● **Exercise requirements**: Every line of the data below must be given again exactly.

● **Provided entries**:
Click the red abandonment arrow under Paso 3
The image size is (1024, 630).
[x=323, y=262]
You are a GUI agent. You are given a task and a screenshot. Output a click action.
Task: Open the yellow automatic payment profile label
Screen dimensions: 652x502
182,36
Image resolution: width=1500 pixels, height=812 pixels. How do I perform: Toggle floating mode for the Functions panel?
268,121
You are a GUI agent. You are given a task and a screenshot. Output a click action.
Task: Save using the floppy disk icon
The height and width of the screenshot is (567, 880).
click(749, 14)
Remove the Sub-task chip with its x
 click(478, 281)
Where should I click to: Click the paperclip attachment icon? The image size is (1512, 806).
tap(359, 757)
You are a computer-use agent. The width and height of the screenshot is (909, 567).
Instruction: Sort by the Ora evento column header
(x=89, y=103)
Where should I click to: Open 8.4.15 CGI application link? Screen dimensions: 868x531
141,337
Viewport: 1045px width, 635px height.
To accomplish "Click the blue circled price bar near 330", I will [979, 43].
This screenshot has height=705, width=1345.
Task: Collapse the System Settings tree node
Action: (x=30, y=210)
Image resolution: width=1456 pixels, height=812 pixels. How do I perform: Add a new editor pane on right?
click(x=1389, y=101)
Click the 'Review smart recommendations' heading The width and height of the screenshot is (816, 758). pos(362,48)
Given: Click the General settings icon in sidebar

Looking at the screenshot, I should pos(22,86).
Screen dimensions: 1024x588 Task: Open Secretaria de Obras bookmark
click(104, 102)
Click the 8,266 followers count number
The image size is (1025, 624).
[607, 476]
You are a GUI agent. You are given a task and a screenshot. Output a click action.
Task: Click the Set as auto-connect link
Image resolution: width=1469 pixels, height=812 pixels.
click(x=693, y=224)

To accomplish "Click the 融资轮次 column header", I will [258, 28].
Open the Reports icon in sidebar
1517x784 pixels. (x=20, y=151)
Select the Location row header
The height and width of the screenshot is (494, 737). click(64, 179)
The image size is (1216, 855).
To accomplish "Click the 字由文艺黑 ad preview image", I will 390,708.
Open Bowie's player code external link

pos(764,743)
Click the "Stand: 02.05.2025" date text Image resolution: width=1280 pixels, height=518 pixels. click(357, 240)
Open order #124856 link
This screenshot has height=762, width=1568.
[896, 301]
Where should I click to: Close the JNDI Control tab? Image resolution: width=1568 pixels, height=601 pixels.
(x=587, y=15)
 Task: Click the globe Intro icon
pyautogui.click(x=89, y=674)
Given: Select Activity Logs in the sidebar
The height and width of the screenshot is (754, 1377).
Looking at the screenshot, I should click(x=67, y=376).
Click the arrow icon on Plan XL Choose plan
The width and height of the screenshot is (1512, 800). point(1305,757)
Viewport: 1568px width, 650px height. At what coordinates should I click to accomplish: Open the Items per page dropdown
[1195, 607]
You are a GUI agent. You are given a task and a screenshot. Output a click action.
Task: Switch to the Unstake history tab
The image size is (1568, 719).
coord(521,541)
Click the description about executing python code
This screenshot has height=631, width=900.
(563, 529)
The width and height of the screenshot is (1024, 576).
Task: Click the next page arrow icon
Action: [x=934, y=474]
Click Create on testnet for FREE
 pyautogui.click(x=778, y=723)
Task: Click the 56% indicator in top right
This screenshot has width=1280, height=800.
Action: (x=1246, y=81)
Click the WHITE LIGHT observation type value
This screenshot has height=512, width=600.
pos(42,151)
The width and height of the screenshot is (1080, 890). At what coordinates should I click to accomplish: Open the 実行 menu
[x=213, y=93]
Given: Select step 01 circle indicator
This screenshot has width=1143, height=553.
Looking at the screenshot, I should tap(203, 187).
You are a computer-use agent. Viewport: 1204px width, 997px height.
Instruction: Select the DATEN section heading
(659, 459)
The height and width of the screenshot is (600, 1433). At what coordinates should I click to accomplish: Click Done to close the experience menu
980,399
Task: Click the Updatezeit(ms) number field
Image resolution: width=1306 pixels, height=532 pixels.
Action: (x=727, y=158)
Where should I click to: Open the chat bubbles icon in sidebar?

● **Reply to the task**:
Click the red abandonment arrow under Paso 3
The image size is (1024, 630).
[x=323, y=262]
You are a GUI agent. You are given a task and a screenshot. Output a click action.
Task: Open the yellow automatic payment profile label
Screen dimensions: 652x502
182,36
Image resolution: width=1500 pixels, height=812 pixels. How do I perform: Toggle floating mode for the Functions panel?
268,121
You are a GUI agent. You are given a task and a screenshot. Output a click action.
Task: Save using the floppy disk icon
The height and width of the screenshot is (567, 880).
click(749, 14)
Remove the Sub-task chip with its x
 click(478, 281)
Where should I click to: Click the paperclip attachment icon? The image size is (1512, 806).
tap(359, 757)
You are a computer-use agent. The width and height of the screenshot is (909, 567).
Instruction: Sort by the Ora evento column header
(x=89, y=103)
Where should I click to: Open 8.4.15 CGI application link? Screen dimensions: 868x531
141,337
Viewport: 1045px width, 635px height.
To accomplish "Click the blue circled price bar near 330", I will [979, 43].
This screenshot has height=705, width=1345.
Task: Collapse the System Settings tree node
Action: (x=30, y=210)
Image resolution: width=1456 pixels, height=812 pixels. How do I perform: Add a new editor pane on right?
click(x=1389, y=101)
Click the 'Review smart recommendations' heading The width and height of the screenshot is (816, 758). pos(362,48)
Given: Click the General settings icon in sidebar

Looking at the screenshot, I should pos(22,86).
Screen dimensions: 1024x588 Task: Open Secretaria de Obras bookmark
click(104, 102)
Click the 8,266 followers count number
The image size is (1025, 624).
[607, 476]
You are a GUI agent. You are given a task and a screenshot. Output a click action.
Task: Click the Set as auto-connect link
Image resolution: width=1469 pixels, height=812 pixels.
click(x=693, y=224)

To accomplish "Click the 融资轮次 column header", I will [258, 28].
Open the Reports icon in sidebar
1517x784 pixels. (x=20, y=151)
Select the Location row header
The height and width of the screenshot is (494, 737). click(64, 179)
The image size is (1216, 855).
To accomplish "Click the 字由文艺黑 ad preview image", I will 390,708.
Open Bowie's player code external link

pos(764,743)
Click the "Stand: 02.05.2025" date text Image resolution: width=1280 pixels, height=518 pixels. click(357, 240)
Open order #124856 link
This screenshot has height=762, width=1568.
[896, 301]
Where should I click to: Close the JNDI Control tab? Image resolution: width=1568 pixels, height=601 pixels.
(x=587, y=15)
 Task: Click the globe Intro icon
pyautogui.click(x=89, y=674)
Given: Select Activity Logs in the sidebar
The height and width of the screenshot is (754, 1377).
Looking at the screenshot, I should click(x=67, y=376).
Click the arrow icon on Plan XL Choose plan
The width and height of the screenshot is (1512, 800). point(1305,757)
Viewport: 1568px width, 650px height. At what coordinates should I click to accomplish: Open the Items per page dropdown
[1195, 607]
You are a GUI agent. You are given a task and a screenshot. Output a click action.
Task: Switch to the Unstake history tab
The image size is (1568, 719).
coord(521,541)
Click the description about executing python code
This screenshot has height=631, width=900.
(563, 529)
The width and height of the screenshot is (1024, 576).
Task: Click the next page arrow icon
Action: [x=934, y=474]
Click Create on testnet for FREE
 pyautogui.click(x=778, y=723)
Task: Click the 56% indicator in top right
This screenshot has width=1280, height=800.
Action: (x=1246, y=81)
Click the WHITE LIGHT observation type value
This screenshot has height=512, width=600.
pos(42,151)
The width and height of the screenshot is (1080, 890). At what coordinates should I click to accomplish: Open the 実行 menu
[x=213, y=93]
Given: Select step 01 circle indicator
This screenshot has width=1143, height=553.
Looking at the screenshot, I should tap(203, 187).
You are a computer-use agent. Viewport: 1204px width, 997px height.
Instruction: Select the DATEN section heading
(659, 459)
The height and width of the screenshot is (600, 1433). At what coordinates should I click to accomplish: Click Done to close the experience menu
980,399
Task: Click the Updatezeit(ms) number field
Image resolution: width=1306 pixels, height=532 pixels.
Action: (x=727, y=158)
Where should I click to: Open the chat bubbles icon in sidebar?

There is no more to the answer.